**Given records:**
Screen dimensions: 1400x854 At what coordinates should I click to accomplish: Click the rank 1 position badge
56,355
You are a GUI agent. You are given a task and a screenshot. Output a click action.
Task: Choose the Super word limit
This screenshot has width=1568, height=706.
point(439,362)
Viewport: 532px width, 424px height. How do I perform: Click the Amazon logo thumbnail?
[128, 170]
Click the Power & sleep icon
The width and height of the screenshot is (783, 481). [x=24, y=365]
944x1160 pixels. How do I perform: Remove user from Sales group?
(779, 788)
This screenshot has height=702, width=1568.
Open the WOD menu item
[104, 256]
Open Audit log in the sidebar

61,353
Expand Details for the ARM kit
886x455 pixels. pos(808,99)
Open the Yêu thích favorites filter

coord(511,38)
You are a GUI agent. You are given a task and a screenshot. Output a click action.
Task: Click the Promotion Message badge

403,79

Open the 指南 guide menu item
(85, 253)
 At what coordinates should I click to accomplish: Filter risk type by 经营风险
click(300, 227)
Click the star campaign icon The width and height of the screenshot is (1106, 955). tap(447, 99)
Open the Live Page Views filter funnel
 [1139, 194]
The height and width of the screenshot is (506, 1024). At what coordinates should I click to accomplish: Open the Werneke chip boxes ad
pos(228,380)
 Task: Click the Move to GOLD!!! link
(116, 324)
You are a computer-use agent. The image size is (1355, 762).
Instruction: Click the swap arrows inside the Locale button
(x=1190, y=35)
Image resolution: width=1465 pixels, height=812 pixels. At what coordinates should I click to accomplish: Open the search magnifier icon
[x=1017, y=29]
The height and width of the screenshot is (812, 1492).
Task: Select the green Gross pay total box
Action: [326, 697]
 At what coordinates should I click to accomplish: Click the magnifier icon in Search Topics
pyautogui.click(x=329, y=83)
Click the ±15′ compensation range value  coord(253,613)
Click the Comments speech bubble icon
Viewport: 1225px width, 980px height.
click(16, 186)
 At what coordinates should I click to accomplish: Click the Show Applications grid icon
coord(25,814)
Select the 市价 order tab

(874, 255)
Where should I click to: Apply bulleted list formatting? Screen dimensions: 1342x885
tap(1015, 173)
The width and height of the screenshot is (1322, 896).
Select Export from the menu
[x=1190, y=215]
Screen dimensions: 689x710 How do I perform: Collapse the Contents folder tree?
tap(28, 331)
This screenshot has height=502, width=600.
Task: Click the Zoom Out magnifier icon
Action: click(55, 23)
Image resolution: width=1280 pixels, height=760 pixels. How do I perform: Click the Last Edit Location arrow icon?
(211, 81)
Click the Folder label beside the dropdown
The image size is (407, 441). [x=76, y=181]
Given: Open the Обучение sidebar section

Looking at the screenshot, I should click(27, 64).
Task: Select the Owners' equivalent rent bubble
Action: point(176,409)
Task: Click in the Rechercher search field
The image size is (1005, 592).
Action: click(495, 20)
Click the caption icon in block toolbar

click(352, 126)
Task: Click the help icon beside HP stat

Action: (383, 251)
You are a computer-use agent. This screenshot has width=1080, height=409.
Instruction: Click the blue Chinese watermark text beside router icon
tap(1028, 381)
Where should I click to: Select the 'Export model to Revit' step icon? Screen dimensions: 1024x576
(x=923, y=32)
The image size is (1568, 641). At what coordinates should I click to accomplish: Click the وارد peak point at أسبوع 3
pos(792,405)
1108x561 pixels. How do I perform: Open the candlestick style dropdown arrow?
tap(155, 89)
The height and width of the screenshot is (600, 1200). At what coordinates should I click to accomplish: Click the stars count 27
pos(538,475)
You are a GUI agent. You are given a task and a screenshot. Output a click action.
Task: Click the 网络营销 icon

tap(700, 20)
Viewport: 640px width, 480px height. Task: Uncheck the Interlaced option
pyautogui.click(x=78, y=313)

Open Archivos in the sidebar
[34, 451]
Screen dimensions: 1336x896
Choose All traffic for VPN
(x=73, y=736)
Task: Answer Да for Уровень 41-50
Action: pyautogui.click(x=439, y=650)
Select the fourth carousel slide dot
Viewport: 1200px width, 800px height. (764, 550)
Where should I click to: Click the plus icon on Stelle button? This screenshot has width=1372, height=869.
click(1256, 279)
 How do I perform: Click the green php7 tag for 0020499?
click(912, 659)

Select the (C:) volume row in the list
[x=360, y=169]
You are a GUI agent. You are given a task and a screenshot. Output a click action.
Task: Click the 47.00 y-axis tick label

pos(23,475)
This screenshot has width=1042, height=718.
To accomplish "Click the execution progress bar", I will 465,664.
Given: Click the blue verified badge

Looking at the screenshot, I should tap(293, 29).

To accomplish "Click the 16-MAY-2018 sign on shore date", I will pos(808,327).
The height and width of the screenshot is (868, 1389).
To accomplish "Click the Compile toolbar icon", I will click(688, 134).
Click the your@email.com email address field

**What is needed:** Set down all of the entries exactly, please.

**Reply:**
Screen dimensions: 1400x854 At what coordinates should I click to accomplish: Click the rank 1 position badge
56,355
You are a GUI agent. You are given a task and a screenshot. Output a click action.
Task: Choose the Super word limit
This screenshot has width=1568, height=706.
point(439,362)
Viewport: 532px width, 424px height. How do I perform: Click the Amazon logo thumbnail?
[128, 170]
Click the Power & sleep icon
The width and height of the screenshot is (783, 481). [x=24, y=365]
944x1160 pixels. How do I perform: Remove user from Sales group?
(779, 788)
This screenshot has height=702, width=1568.
Open the WOD menu item
[104, 256]
Open Audit log in the sidebar

61,353
Expand Details for the ARM kit
886x455 pixels. pos(808,99)
Open the Yêu thích favorites filter

coord(511,38)
You are a GUI agent. You are given a task and a screenshot. Output a click action.
Task: Click the Promotion Message badge

403,79

Open the 指南 guide menu item
(85, 253)
 At what coordinates should I click to accomplish: Filter risk type by 经营风险
click(300, 227)
Click the star campaign icon The width and height of the screenshot is (1106, 955). tap(447, 99)
Open the Live Page Views filter funnel
 [1139, 194]
The height and width of the screenshot is (506, 1024). At what coordinates should I click to accomplish: Open the Werneke chip boxes ad
pos(228,380)
 Task: Click the Move to GOLD!!! link
(116, 324)
You are a computer-use agent. The image size is (1355, 762).
Instruction: Click the swap arrows inside the Locale button
(x=1190, y=35)
Image resolution: width=1465 pixels, height=812 pixels. At what coordinates should I click to accomplish: Open the search magnifier icon
[x=1017, y=29]
The height and width of the screenshot is (812, 1492).
Task: Select the green Gross pay total box
Action: [326, 697]
 At what coordinates should I click to accomplish: Click the magnifier icon in Search Topics
pyautogui.click(x=329, y=83)
Click the ±15′ compensation range value  coord(253,613)
Click the Comments speech bubble icon
Viewport: 1225px width, 980px height.
click(16, 186)
 At what coordinates should I click to accomplish: Click the Show Applications grid icon
coord(25,814)
Select the 市价 order tab

(874, 255)
Where should I click to: Apply bulleted list formatting? Screen dimensions: 1342x885
tap(1015, 173)
The width and height of the screenshot is (1322, 896).
Select Export from the menu
[x=1190, y=215]
Screen dimensions: 689x710 How do I perform: Collapse the Contents folder tree?
tap(28, 331)
This screenshot has height=502, width=600.
Task: Click the Zoom Out magnifier icon
Action: click(55, 23)
Image resolution: width=1280 pixels, height=760 pixels. How do I perform: Click the Last Edit Location arrow icon?
(211, 81)
Click the Folder label beside the dropdown
The image size is (407, 441). [x=76, y=181]
Given: Open the Обучение sidebar section

Looking at the screenshot, I should click(27, 64).
Task: Select the Owners' equivalent rent bubble
Action: point(176,409)
Task: Click in the Rechercher search field
The image size is (1005, 592).
Action: click(495, 20)
Click the caption icon in block toolbar

click(352, 126)
Task: Click the help icon beside HP stat

Action: (383, 251)
You are a computer-use agent. This screenshot has width=1080, height=409.
Instruction: Click the blue Chinese watermark text beside router icon
tap(1028, 381)
Where should I click to: Select the 'Export model to Revit' step icon? Screen dimensions: 1024x576
(x=923, y=32)
The image size is (1568, 641). At what coordinates should I click to accomplish: Click the وارد peak point at أسبوع 3
pos(792,405)
1108x561 pixels. How do I perform: Open the candlestick style dropdown arrow?
tap(155, 89)
The height and width of the screenshot is (600, 1200). At what coordinates should I click to accomplish: Click the stars count 27
pos(538,475)
You are a GUI agent. You are given a task and a screenshot. Output a click action.
Task: Click the 网络营销 icon

tap(700, 20)
Viewport: 640px width, 480px height. Task: Uncheck the Interlaced option
pyautogui.click(x=78, y=313)

Open Archivos in the sidebar
[34, 451]
Screen dimensions: 1336x896
Choose All traffic for VPN
(x=73, y=736)
Task: Answer Да for Уровень 41-50
Action: pyautogui.click(x=439, y=650)
Select the fourth carousel slide dot
Viewport: 1200px width, 800px height. (764, 550)
Where should I click to: Click the plus icon on Stelle button? This screenshot has width=1372, height=869.
click(1256, 279)
 How do I perform: Click the green php7 tag for 0020499?
click(912, 659)

Select the (C:) volume row in the list
[x=360, y=169]
You are a GUI agent. You are given a task and a screenshot. Output a click action.
Task: Click the 47.00 y-axis tick label

pos(23,475)
This screenshot has width=1042, height=718.
To accomplish "Click the execution progress bar", I will 465,664.
Given: Click the blue verified badge

Looking at the screenshot, I should tap(293, 29).

To accomplish "Click the 16-MAY-2018 sign on shore date", I will pos(808,327).
The height and width of the screenshot is (868, 1389).
To accomplish "Click the Compile toolbar icon", I will click(688, 134).
Click the your@email.com email address field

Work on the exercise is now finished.